第108夜「月夜に輝く宵の明星」(2013年7月19日号)
そろそろ夏休みが近くなりました。東北地方は梅雨前線の活動が活発でたいへんですが、東日本以西は晴れが続いています。星もよく見えていることでしょうが、23日が満月なので、月明かりでだんだん明るい星しか見えなくなってきています。
月に次いで明るい金星が、宵の明星として日没後の一番星になりますが、今は太陽の向こう側にいるので距離が遠く、それほど明るく見えていません。まだ、マイナス4等を下回っていて、金星としては暗い状態です。とはいえ、一番星にふさわしい明るさで夏の宵空に輝いています。今年は年末までずっと、西から南西の空低く日没後に見えていて、師走頃に最も明るく(マイナス4.6等)輝きますので、これから半年近く金星の輝きを楽しむことができます。
金星は厚い雲に覆われていて、成分は硫酸や二酸化炭素です。その雲のおかげて金星は明るく輝くわけですが、逆に表面の地形のようすは望遠鏡を使ってもまったく見えません。だから、火星や木星のようにアマチュアの(表面)観測対象ではありません。しかし、観測衛星などによる研究によると、金星は、逆立ちして公転(自転が公転とは逆向き)している珍しい惑星なのが分かっています。太陽系の惑星の中では、横倒しの天王星と並んでヘンテコな天体のひとつです。
それに引き替え、我が地球はちょうど良い具合に傾いていて幸運ですね。なぜって、だからこそちょうど良い具合に四季変化が起こるからです。もし皆さんが金星に行くことができたら(厚い雲に覆われて星空を見ることはできませんが)、金星では(地球時間で見ると)、今年6月末から8月下旬までと、10月下旬から12月下旬まで、そして来年2月中旬から4月中旬までは、ずっと昼です。この間、太陽は地平線下に沈みません。さらに奇妙なことに、毎日西から東へ少しずつ動いていくようすが眺められます。
ですが、今から15億年後以降の地球では、現在よりもはるかに月が離れていくので、地球の自転がカオス的、つまりメチャクチャな運動に陥るはずです。地球が安定して自転していられるのは、月が寄り添ってくれているから。そう思うと「星空を見るのに月明かりがじゃまだな~」と、文句はいえませんよね。

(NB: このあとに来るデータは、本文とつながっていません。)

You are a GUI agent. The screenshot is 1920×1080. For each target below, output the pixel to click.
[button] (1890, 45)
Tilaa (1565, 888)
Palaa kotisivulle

※7月の星空のようすは、「国立天文台ほしぞら情報」をご覧ください。
プロフィール:金井三男(かないみつお)さん
もと天文博物館五島プラネタリウム解説員。40年近くプラネタリウムの仕事を通して、天文教育・普及に努める。変光星観測家としても知られる(食変光星アルゴル極小肉眼測定回数通算380で世界記録を更新中)。その平易な語り口と、膨大な資料渉猟に基づく天文知識の豊富さで、各種メディア・講演会などで活躍中。

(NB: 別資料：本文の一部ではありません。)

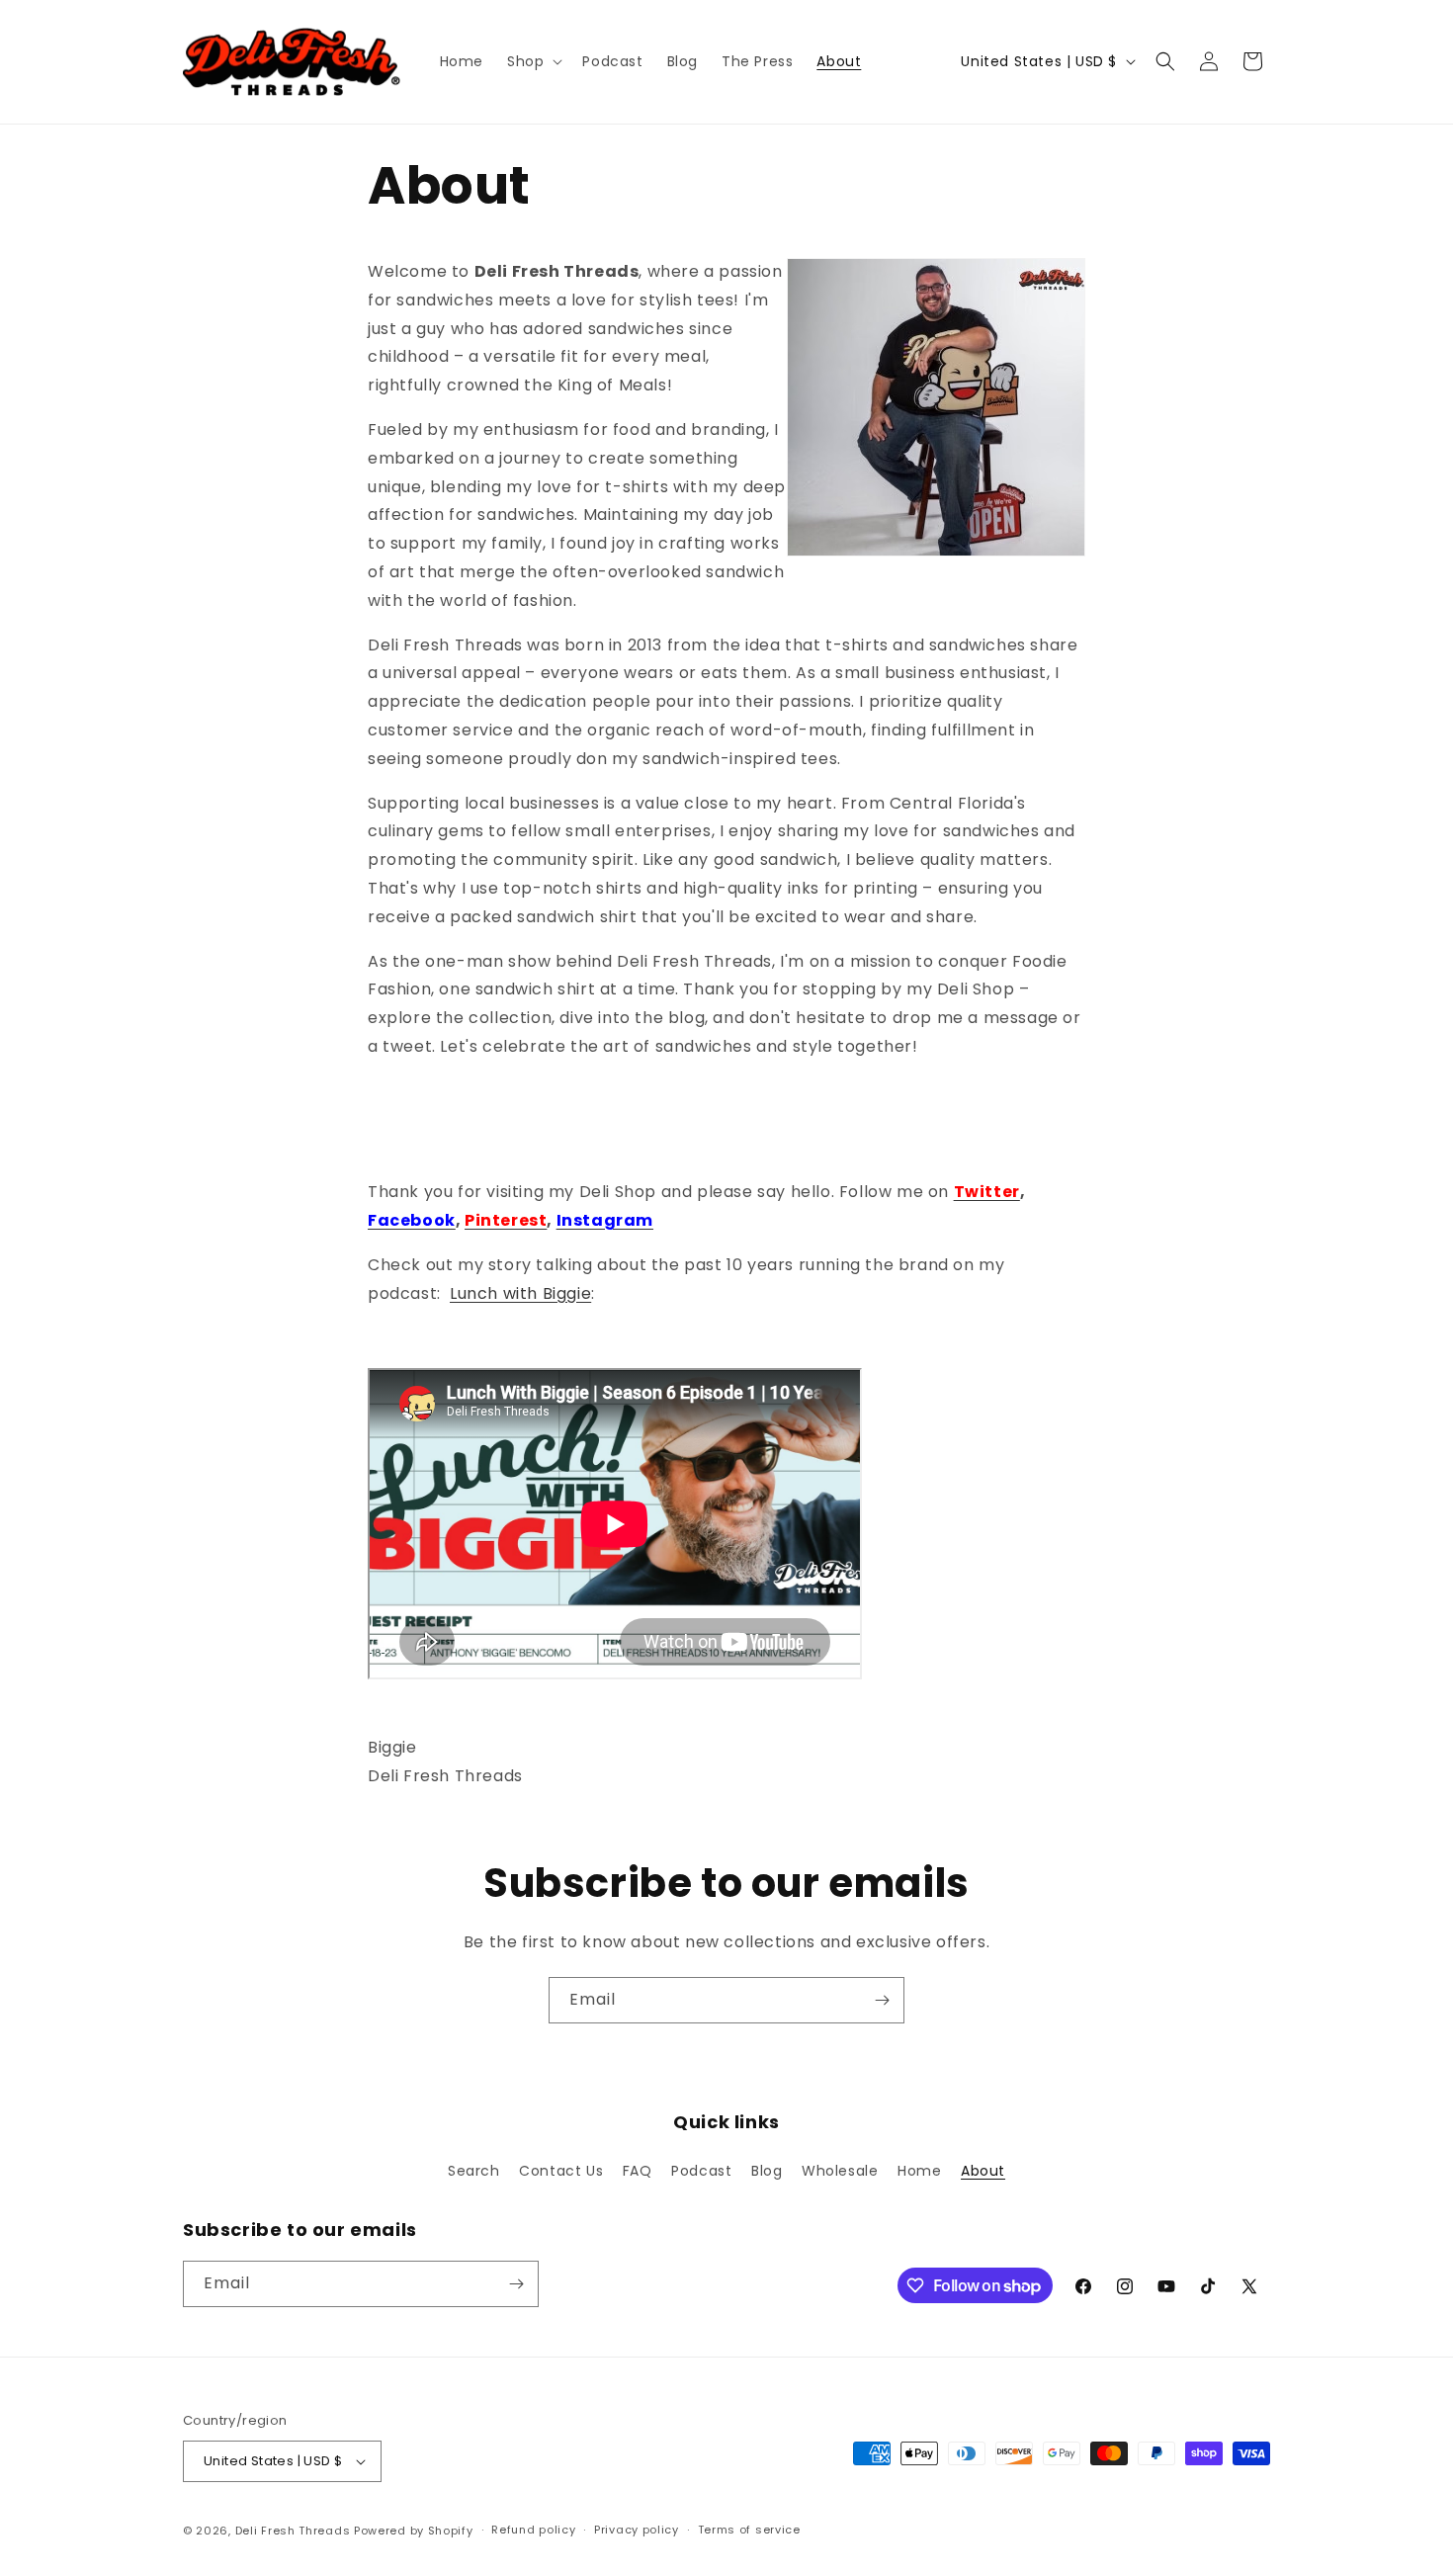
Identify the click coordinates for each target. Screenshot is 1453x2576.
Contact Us (561, 2171)
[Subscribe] (881, 2000)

「私は学者ではありませんが、科学の普及を旨とする星の解説員として、こういうときこそ、被災者の皆様をはじめ、できるだけ多く方々に、星を見ること・調べることの楽しさをお伝えし、皆様の目が少しでも夜空に向くならば、と思ってこのキャンペーンへの参加を希望いたしました。どうぞよろしくお願いいたします」。